[AUFGABE]: Formatiere die Zeilen von der Zeile mit „Task: Click the Create policy icon“ bis zum Ende der Einträge, beide Enden eingeschlossen, als JSON-Liste von Strings mit einem String pro Zeile. Lass Leerzeilen und die Bilder weg.

_ _ _ _ _ _ _

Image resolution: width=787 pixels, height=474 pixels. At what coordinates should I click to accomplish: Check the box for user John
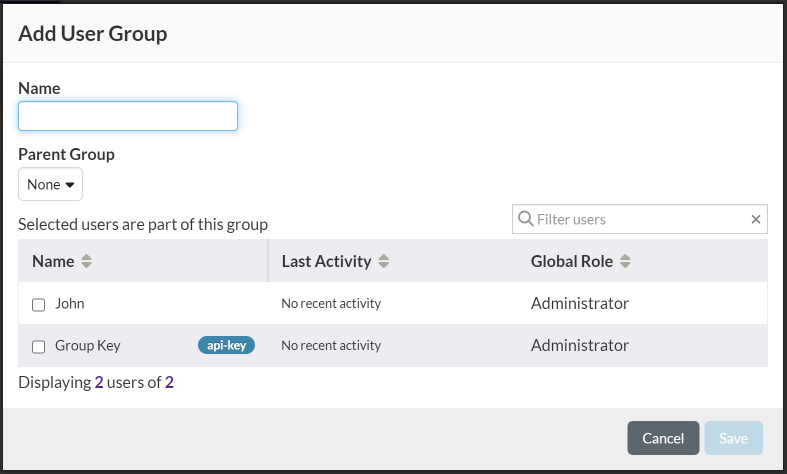click(x=39, y=304)
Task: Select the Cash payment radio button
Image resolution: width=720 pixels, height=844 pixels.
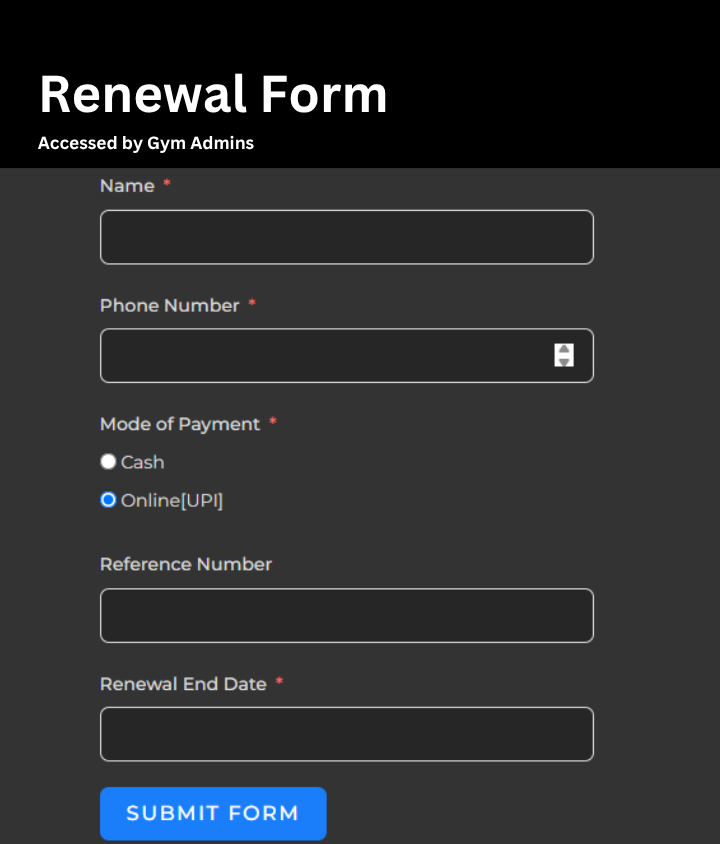Action: [108, 462]
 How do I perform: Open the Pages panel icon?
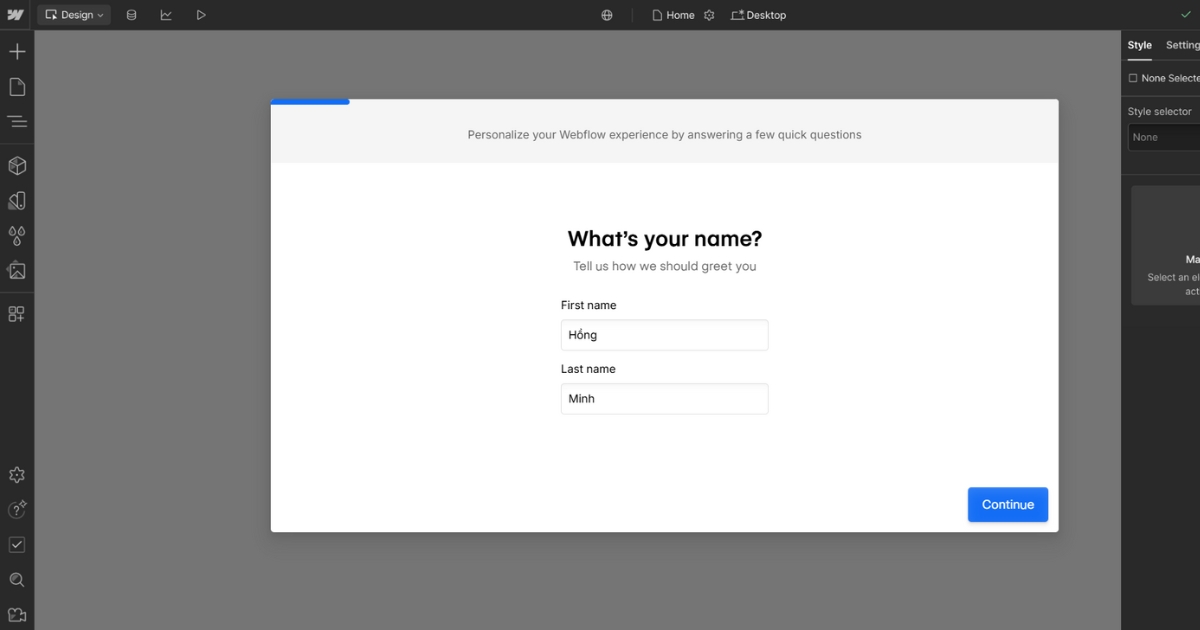(17, 87)
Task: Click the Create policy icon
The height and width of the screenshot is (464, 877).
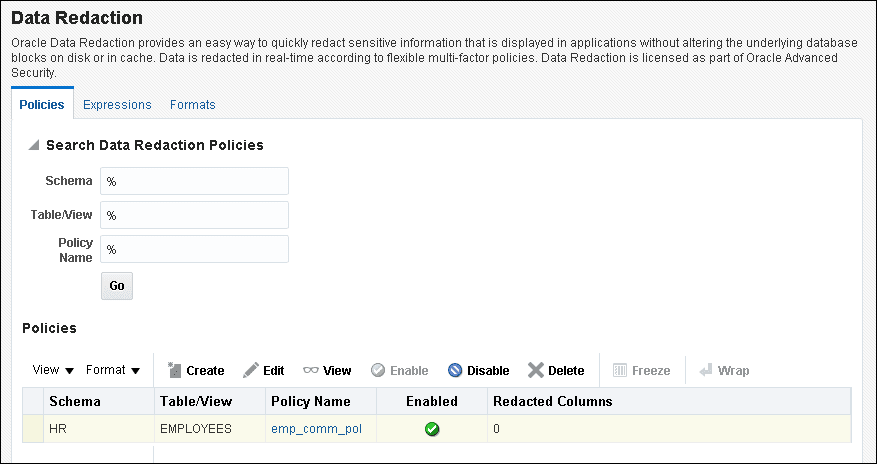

_ _ _ _ _ _ _

[ANTWORT]:
[
  "Task: Click the Create policy icon",
  "The height and width of the screenshot is (464, 877)."
]